Exaggeration

Making something bigger than it is, blowing it up, a stretch of the truth

We always weaken everything we exaggerate La Harpe

Exaggeration is a blood relation to falsehood and nearly as blamable.  Hosea Ballou

Man is inclined to exaggerate almost everything – except his own mistakes.  Author Unknown

   You have heard about the “whopper” that got away. Too many of us are prone to “exaggerate”.  The question is “How much exaggerating is too much”?

   When it gets down to it, exaggerating is a form of not telling the truth. What constitutes going beyond acceptable boundaries? There are those who are chronic exaggerators. They know no boundaries. We have been around those who go overboard. Their embellishments get larger and larger until whatever they are telling fails to resemble the original story. When we listen to their tales we know that they have lost touch with reality. Exaggerations can be like inflation. If everyone exaggerates, then to get to the real truth, everything has to be factored, discounted and sifted. Because of the effects of inflation, ten dollars today will only buy what two dollars bought several years ago. Money is not worth as much as it used to be, nor is the real value of what is being said. Another example: the media compromises the truth to “sensationalize” the news.   

    If we exaggerate enough times we tend to believe our own tale and forget the unembellished version. A problem with telling falsehoods or lying is no longer being unable to remember the real truth. There is the element of “failed memory”; as we get older and recount tales from our youth, particularly those having to do with “our accomplishments”, we tend to enhance and embellish our roles and achievements. In our less than perfect memories we were quite the hero and athlete. We amaze ourselves.

    Why it is necessary to exaggerate and embellish? Is it a way to make ourselves feel more important; to win recognition and respect from our peers? Are we ashamed, inadequate and do we really not like ourselves? We feel a need to re-package ourselves in more attractive packaging and to present ourselves in more favorable lighting. Is it really such a bad thing? Anytime we lose the perspective of the truth, it is a problem. When exaggerations go from light and fun, to greatly embellishing and enhancing, we have definitely gone too far. Anytime we purposely exaggerate to enhance our position, to gain an advantage, to become bigger than we are, we have crossed the line. It is a much better philosophy to stick to the truth, avoid exaggerating and embellishing. Tell it like it really is or was.

Challenge:  Do you have problems with exaggeration? Why do you feel the need to do this? Does it make you feel more important and respected? Your friends are probably aware that you are exaggerating. Instead of respecting you they may lose respect for you. Hold yourself to high standards. Stick to the truth. Learn to tell funny stories, but do not rely on exaggerations to try to make yourself look better than you already are.   

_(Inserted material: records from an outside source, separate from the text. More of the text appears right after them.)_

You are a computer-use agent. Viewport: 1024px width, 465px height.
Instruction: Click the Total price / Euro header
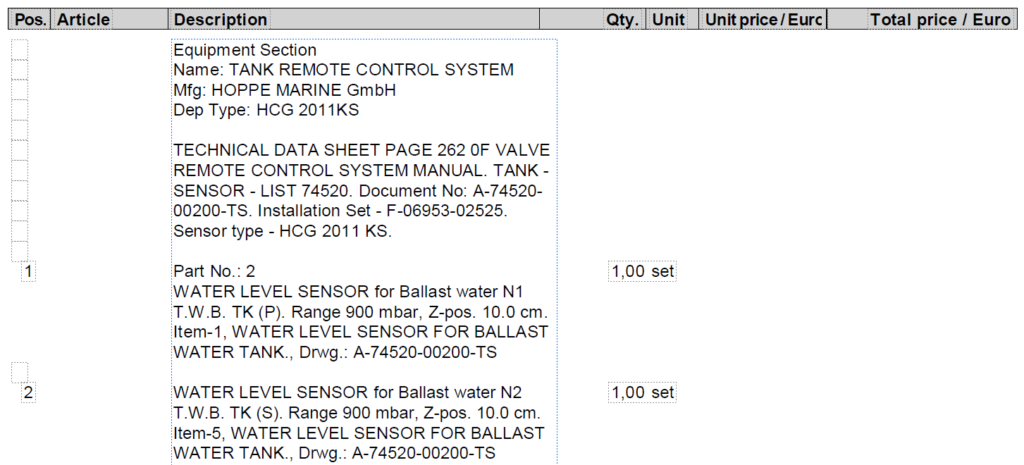(x=940, y=20)
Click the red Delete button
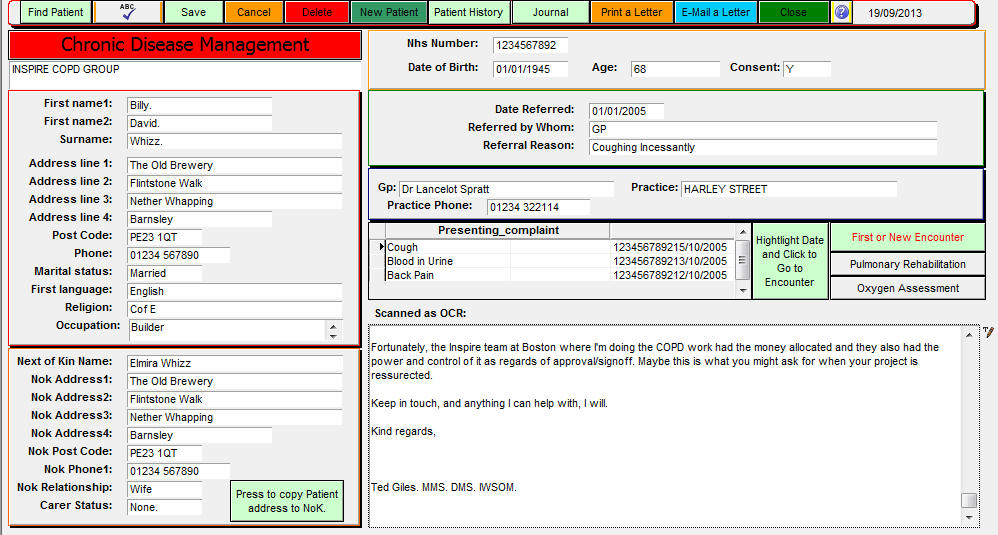The height and width of the screenshot is (535, 998). 316,13
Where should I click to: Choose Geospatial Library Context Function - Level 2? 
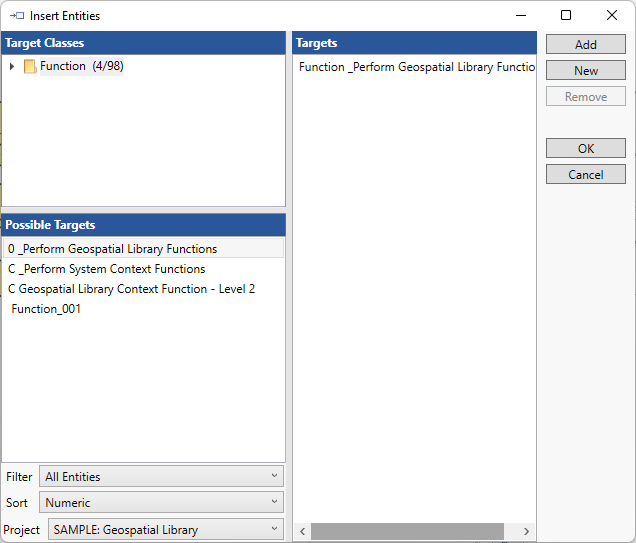coord(131,289)
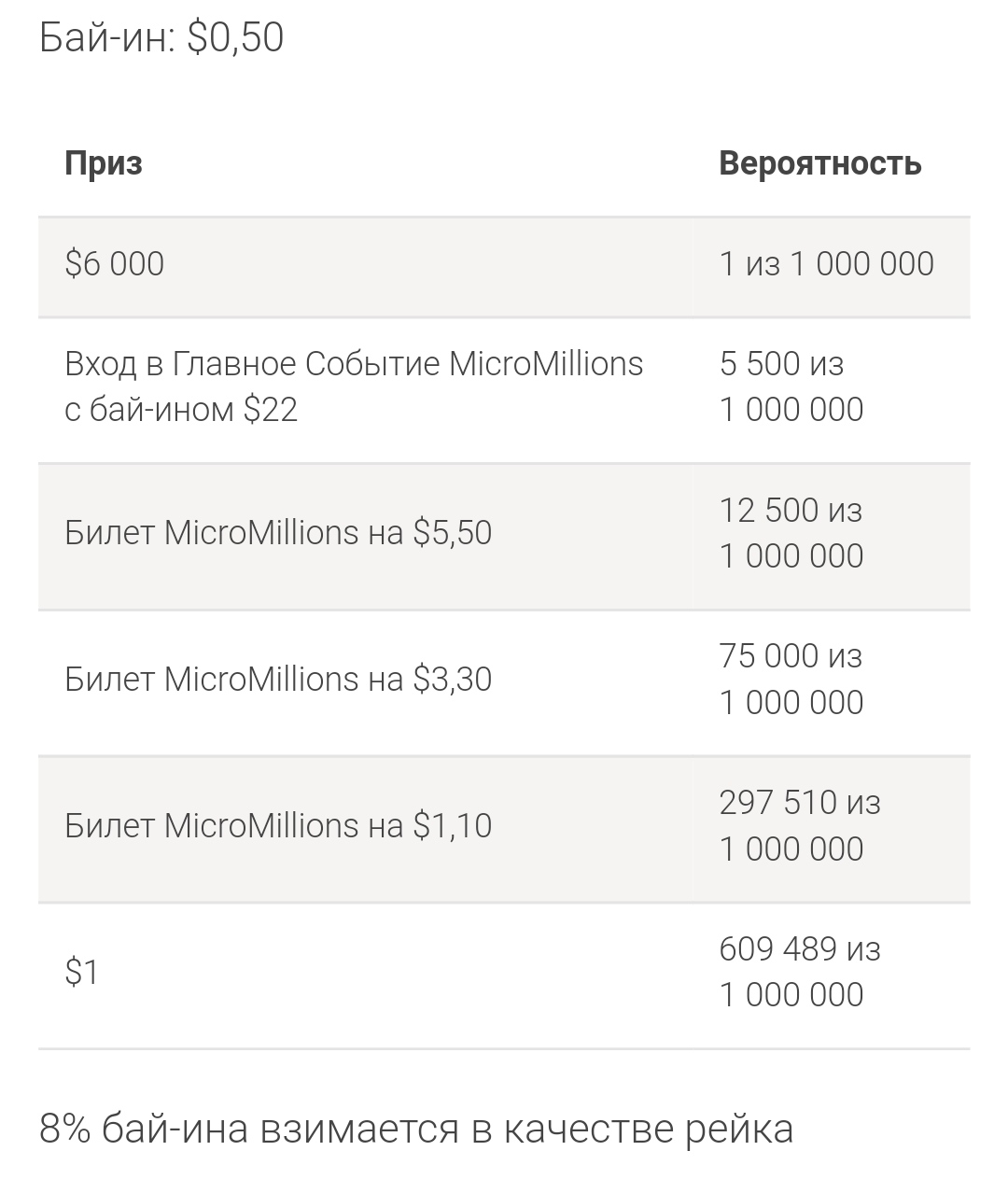The width and height of the screenshot is (1008, 1179).
Task: Click the Бай-ин: $0,50 heading text
Action: [161, 37]
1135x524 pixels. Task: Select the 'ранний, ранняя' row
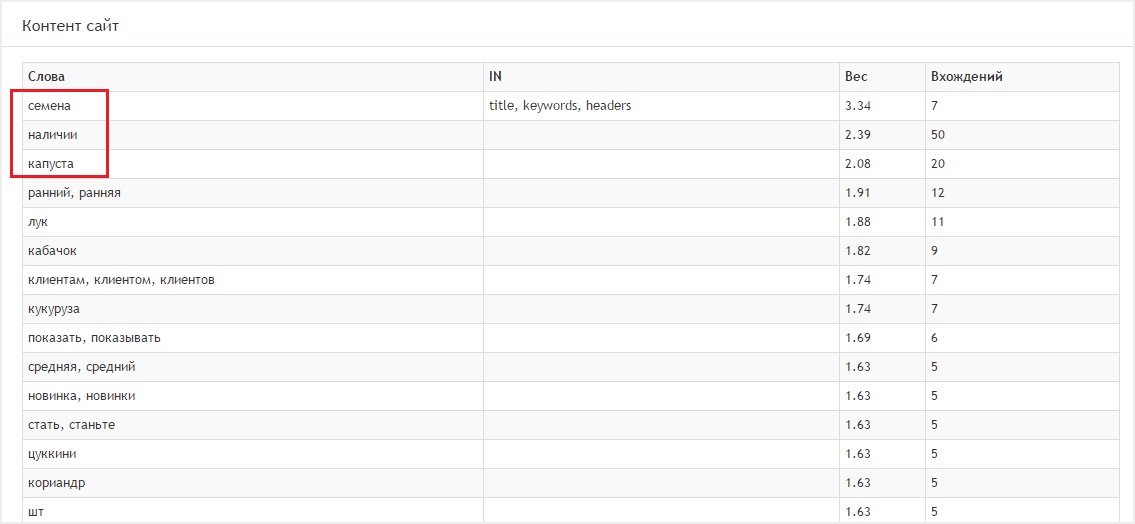pyautogui.click(x=74, y=192)
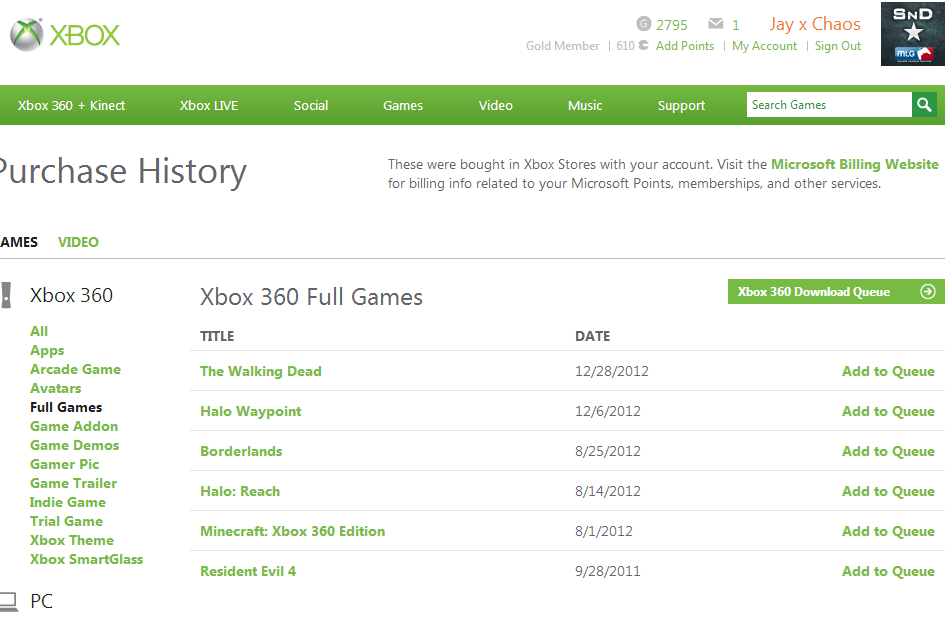Viewport: 951px width, 617px height.
Task: Click the Sign Out link
Action: tap(838, 46)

Wisdom: Some so speak in exaggerations and superlatives that we need to make a large discount from their statements before we can come at their real meaning.  Tryon Edwards

Spiritual: (NIV)

But the fruit of the Spirit is love, joy, peace, longsuffering, gentleness, goodness, faith…Galatians 5:22

But the meek shall inherit the earth; and shall delight themselves in the abundance of peace. Psalm 37:11

Now faith is being sure of what we hope for and certain of what we do not se. Hebrews 11:1

The truth is that we exaggerate to make us feel better about ourselves. We have issues with loving or even liking our true selves. This is at the core of many of our problems. We mask, hide, lie, exaggerate, accept mediocrity, and compromise because of this. Instead of succumbing to them, we can claim victory over them. We do this by asking God to guide, advise and help us to become what he designed us to be. He will love to help us.

Prayer:  Help me to seek the Truth, know the Truth, and live according to the Truth.